В воскресенье после похорон Отто Брозовский зашел в соседний дом.
В маленькой кухне за столом сидела бабушка Брахман и шила. Она латала коротенькие штанишки Петера. Глаза у нее покраснели и опухли. С тех пор как горняки принесли ей скорбную весть, она мало спала и много плакала.
Подняв голову, она приветствовала соседа:
– Как хорошо, что ты пришел.
Отто Брозовский положил руку ей на плечо. С того страшного дня старушка, казалось, стала еще меньше.
– Ну, бабушка, – ласково сказал он, – скоро весна.
Она покачала головой:
– Ах, Брозовский, для меня теперь нет весны. Как мне жить без Иоганна? Да и на что жить? При такой пенсии разве что с голоду не умрешь. – Старушка глубоко вздохнула. Слезы потекли по ее морщинистому лицу. – Мне все еще не верится, что на нас свалилось такое несчастье. – Она вытерла глаза. – А больше всего у меня за мальчишку сердце болит. Еще двух лет не прошло, как мать схоронили. А теперь…
– Да, тяжело, конечно… – Отто Брозовский подвинул стул, сел рядом с плачущей женщиной и ласково сказал: – Все, кто знал Ганнеса, горюют о нем. Все любили твоего сына. А я… ты ведь знаешь… я чувствую себя так, словно от меня отрезали половину.

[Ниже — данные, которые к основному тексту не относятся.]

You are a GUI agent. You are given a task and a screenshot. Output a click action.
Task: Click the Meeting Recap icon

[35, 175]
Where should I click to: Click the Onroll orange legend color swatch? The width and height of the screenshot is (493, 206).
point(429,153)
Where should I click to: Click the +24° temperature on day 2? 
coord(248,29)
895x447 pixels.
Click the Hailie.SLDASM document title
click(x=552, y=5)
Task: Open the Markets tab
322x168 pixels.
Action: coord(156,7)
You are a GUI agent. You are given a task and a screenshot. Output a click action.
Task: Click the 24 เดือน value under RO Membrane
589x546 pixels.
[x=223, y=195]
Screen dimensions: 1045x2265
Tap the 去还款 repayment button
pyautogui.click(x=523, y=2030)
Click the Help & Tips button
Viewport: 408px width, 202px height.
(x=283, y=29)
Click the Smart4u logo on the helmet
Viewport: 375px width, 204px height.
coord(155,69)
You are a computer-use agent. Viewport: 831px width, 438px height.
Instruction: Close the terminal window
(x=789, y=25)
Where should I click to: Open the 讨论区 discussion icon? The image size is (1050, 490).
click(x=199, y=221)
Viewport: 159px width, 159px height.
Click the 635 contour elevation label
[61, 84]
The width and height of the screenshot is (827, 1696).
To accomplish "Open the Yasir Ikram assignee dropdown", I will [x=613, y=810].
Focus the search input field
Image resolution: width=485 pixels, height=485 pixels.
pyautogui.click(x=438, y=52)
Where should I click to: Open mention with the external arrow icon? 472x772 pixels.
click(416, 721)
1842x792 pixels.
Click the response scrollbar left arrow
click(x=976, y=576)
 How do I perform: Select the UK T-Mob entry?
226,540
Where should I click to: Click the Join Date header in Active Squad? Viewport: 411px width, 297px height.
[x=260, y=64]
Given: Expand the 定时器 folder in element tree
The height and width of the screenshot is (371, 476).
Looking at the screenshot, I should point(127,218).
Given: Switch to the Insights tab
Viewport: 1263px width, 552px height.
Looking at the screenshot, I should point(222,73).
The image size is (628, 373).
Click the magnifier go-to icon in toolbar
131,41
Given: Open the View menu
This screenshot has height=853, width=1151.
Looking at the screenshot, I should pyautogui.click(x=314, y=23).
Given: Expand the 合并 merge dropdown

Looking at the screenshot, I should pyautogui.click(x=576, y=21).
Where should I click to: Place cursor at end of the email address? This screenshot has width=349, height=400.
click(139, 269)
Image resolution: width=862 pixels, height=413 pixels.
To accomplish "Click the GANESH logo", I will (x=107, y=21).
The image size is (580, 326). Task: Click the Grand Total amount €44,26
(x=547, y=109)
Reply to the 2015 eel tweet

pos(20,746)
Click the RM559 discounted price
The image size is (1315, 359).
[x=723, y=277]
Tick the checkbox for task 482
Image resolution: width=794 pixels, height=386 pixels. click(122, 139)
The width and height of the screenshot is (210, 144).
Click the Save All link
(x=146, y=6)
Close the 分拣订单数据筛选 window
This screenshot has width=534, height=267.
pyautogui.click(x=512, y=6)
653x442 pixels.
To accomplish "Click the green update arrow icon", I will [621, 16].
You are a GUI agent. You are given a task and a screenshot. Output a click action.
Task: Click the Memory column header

Красные заплаканные глаза старушки Брахман с благодарностью взглянули на него.
– На похороны пришло много горняков, – сказала она. – Было прямо как на демонстрации.
Она вспомнила серьезные лица шахтеров, плотной толпой стоявших на болотистом кладбище перед вырытой могилой. Да, у ее сына было много друзей! Она вспомнила красные опущенные знамена и песню, которую пели рабочие. Хорошую, правдивую песню. Она дошла до самого ее сердца. Сначала она звучала мрачно и глухо, словно из недр рудника:
Вы жертвою пали в борьбе роковой…
Но затем песня поднималась ярко и бесстрашно, как огромное сияющее утреннее солнце:
Настанет пора, и проснется народ,
Великий, могучий, свободный.
Прощайте же, братья, вы честно прошли
Свой доблестный путь, благородный.
Рабочие несли красные знамена. Пламенея, они развевались на ветру. И старая мать уже не чувствовала себя одинокой. Она крепко прижала к себе маленького Петера и вместе со всеми подняла сжатый кулак в знак прощального привета. И Петер тоже поднял свой маленький худенький кулачок.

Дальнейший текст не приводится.